Chris Hutchins

Shame of Thrones hits the road

Chris Hutchins

Each week, I consider whether or not to respond to the piece from the week before. This week the internal deliberation turned into an intense internal debate. As you most likely know, Damara connected with a large number of people when she related her issues with one of her “quirks.”

Should I take the high road and act as if she never divulged her waste willies, or should I dive right in with my own eccentricity? Maybe I could go off on a tangent and talk about something similarly gross and just as normal, something like boogers? Like how sometimes when you pick a really good one and you can almost feel it in the back of your head? No, I have to meet this head on, or should I say rebuttal?

I’m pretty regular. I plan my day around a predictable, no hassle elimination each morning. Even way back when Damara and I still had that smooth wrinkle free skin you don’t fully appreciate in your early 20s, I was a morning man. When we set out on the bus ride, I figured I would have no problem, I would just keep on being my normal self and find a suitable “Travel Throne” sometime early, and it was only a day and a half long expedition. At that time, I had only a foggy idea of what Damara calls the “Home Throne Advantage.”

It just so happened that we didn’t make a stop during my usual time. Plus, “the feeling” would pass just before we would make a stop at a “nice place.” What you don’t realize when you book your first tour of duty (not that kind) on the Old Grey Dog is that once you are in the bus system, you’re in until you have arrived at your destination. This means you will be subject to bus terminal after bus terminal. I went once. I went once in the bathroom on the bus! Ironically, a couple of times that I could go while we were at a terminal it would just happen to be one that did not allow for onboard passengers to disembark, they were pick up only. I remember watching a few bus terminals fade into the distance as I wondered if a lonely stall was calling my name, if fate had cruelly kept me apart from “the one.”

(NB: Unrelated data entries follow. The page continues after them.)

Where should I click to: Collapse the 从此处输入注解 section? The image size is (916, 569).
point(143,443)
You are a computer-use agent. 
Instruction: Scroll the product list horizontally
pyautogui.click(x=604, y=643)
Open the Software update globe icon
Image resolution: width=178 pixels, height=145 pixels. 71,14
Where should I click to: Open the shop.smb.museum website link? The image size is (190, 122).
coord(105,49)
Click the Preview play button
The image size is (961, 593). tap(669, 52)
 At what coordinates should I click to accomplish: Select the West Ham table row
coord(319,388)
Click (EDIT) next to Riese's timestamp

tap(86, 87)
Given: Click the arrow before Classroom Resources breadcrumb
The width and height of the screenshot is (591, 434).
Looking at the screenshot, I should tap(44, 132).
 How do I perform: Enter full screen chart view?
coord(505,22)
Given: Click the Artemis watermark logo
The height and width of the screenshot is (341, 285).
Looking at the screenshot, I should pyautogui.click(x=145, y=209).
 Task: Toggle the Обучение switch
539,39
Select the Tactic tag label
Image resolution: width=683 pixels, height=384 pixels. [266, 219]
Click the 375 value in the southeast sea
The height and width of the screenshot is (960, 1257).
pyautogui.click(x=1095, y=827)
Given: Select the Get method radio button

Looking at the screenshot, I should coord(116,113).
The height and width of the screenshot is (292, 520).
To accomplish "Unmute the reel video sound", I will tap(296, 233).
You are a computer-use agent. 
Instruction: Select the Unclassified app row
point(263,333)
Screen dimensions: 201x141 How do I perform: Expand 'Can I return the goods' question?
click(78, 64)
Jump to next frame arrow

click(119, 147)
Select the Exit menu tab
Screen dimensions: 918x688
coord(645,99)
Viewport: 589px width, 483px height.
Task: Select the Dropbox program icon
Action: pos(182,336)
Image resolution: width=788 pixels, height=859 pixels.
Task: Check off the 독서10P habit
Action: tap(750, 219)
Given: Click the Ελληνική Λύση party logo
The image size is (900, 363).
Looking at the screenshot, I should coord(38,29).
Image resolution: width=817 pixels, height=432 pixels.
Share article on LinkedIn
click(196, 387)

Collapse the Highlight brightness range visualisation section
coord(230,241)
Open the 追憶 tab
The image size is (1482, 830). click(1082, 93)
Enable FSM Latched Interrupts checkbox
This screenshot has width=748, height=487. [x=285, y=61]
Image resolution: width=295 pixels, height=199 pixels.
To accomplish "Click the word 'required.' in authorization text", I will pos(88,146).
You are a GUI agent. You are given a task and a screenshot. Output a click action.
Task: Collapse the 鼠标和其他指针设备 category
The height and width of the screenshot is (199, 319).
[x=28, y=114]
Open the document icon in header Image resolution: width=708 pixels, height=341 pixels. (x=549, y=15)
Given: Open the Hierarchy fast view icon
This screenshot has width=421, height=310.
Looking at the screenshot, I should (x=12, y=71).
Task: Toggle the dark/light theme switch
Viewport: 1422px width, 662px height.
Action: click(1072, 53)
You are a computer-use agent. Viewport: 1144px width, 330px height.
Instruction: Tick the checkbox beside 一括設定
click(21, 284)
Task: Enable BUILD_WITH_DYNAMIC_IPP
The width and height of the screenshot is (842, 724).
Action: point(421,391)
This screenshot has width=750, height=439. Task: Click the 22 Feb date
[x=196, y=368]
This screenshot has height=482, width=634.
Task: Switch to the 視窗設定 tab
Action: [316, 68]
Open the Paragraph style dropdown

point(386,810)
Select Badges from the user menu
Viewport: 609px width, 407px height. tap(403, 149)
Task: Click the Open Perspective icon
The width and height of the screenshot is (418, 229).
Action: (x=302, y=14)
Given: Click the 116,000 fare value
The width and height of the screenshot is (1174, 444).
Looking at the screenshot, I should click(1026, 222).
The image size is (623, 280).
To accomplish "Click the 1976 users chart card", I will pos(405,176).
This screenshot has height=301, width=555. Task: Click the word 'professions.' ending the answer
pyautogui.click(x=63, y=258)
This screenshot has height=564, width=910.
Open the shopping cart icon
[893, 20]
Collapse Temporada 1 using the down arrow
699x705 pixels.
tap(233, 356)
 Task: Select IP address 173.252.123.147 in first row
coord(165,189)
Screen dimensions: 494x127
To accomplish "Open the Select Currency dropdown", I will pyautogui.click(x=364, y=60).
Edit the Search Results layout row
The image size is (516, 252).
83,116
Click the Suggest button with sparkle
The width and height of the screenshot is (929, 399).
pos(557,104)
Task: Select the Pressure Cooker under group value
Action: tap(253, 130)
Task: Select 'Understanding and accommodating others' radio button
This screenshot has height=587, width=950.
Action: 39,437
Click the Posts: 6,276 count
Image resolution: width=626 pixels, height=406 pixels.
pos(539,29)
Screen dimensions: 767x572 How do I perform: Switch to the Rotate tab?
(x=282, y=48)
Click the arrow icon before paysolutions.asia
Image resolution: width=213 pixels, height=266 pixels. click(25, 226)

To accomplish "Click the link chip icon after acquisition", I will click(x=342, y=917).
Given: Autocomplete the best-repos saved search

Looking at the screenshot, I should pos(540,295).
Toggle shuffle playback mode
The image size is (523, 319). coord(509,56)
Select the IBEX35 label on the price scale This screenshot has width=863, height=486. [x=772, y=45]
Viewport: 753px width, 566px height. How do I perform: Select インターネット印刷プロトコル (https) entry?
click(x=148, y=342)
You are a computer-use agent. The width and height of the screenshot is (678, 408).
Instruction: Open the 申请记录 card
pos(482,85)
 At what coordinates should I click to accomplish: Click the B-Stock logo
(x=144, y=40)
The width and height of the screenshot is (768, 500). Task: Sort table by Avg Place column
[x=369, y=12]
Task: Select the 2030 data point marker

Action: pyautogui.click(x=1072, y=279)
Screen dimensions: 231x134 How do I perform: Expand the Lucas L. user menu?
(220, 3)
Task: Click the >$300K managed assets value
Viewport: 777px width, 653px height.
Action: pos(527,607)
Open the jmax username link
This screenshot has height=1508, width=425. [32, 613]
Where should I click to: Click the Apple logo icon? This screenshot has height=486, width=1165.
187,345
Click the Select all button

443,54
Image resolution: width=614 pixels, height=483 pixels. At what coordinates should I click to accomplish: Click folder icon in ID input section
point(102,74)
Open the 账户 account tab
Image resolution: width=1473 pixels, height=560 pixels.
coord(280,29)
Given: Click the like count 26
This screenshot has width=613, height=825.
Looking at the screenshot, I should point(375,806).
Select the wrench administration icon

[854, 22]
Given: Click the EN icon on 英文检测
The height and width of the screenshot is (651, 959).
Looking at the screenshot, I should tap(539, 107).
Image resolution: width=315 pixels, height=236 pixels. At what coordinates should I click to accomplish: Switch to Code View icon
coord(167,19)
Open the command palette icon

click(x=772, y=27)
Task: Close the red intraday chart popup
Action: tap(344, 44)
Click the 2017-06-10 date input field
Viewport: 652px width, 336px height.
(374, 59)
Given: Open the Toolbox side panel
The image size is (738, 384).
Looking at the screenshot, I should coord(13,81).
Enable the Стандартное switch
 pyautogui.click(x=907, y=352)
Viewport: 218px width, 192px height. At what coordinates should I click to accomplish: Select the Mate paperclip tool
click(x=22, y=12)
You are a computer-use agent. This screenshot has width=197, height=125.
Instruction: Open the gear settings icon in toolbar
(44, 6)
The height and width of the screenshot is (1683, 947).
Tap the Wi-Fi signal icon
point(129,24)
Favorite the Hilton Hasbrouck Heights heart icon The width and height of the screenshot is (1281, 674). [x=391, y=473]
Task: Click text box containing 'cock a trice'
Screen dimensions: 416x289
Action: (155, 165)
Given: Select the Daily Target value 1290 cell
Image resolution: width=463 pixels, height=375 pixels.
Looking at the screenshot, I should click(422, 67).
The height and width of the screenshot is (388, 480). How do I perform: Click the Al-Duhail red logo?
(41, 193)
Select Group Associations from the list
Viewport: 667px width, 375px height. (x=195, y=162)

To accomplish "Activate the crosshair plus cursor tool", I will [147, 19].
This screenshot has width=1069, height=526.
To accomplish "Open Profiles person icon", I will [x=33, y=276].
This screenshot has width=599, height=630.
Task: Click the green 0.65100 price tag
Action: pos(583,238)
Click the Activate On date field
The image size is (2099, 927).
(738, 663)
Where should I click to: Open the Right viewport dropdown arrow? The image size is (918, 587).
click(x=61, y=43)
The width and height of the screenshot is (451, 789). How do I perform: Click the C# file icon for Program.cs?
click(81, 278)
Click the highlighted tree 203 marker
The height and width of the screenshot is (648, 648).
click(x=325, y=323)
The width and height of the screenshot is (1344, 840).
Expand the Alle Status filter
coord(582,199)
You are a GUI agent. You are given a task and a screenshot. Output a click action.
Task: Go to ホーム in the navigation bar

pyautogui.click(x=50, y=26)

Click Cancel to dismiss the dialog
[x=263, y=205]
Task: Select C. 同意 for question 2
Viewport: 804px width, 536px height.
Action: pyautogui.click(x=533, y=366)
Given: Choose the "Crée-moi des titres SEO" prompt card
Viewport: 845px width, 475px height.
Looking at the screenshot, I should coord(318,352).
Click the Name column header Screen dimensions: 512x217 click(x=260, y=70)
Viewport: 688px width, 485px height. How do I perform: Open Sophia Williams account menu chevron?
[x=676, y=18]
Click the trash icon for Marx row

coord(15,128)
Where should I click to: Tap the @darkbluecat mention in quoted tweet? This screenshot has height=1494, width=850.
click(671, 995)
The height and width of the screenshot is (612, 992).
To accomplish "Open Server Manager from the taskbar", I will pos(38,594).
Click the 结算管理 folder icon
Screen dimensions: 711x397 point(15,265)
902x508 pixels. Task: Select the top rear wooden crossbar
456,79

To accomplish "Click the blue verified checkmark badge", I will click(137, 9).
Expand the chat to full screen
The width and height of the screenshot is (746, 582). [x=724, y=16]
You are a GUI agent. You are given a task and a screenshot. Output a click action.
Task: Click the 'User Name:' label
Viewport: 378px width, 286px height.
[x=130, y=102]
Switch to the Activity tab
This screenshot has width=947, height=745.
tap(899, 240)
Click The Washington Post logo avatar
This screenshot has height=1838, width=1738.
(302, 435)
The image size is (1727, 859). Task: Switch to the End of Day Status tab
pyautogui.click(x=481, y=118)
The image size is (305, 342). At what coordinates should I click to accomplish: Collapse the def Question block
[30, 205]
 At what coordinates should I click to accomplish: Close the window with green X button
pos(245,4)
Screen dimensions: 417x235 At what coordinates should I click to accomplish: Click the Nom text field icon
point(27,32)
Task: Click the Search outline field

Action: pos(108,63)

It was just before dawn on the second day when I finally gave in to the urge. I walked back to the rear of the bus to a tiny stainless steel door that was marked “Lavatory.” Is it possible that it was smaller than an airplane commode? I think so but I’m pretty sure I blocked most of this memory, so don’t hold me to it. I really don’t know whose experience was worse. Was it hers because she held it for longer? Or mine because I was nervously sitting next to a powder keg about to blow. Plus, I actually went in a moving Greyhound bus. I had to hold my arms out against the walls to steady myself and in retrospect I don’t think Greyhound ever really intended anyone to bring anything more than a “water offering” to that throne. The end result was less than satisfying I assure you my friends. I suppose I should be grateful that I didn’t have to deal with something like an eye peering through a stall crack at me, but I did have to strut back up the aisle in what had to be one of history’s top 100 walks of shame.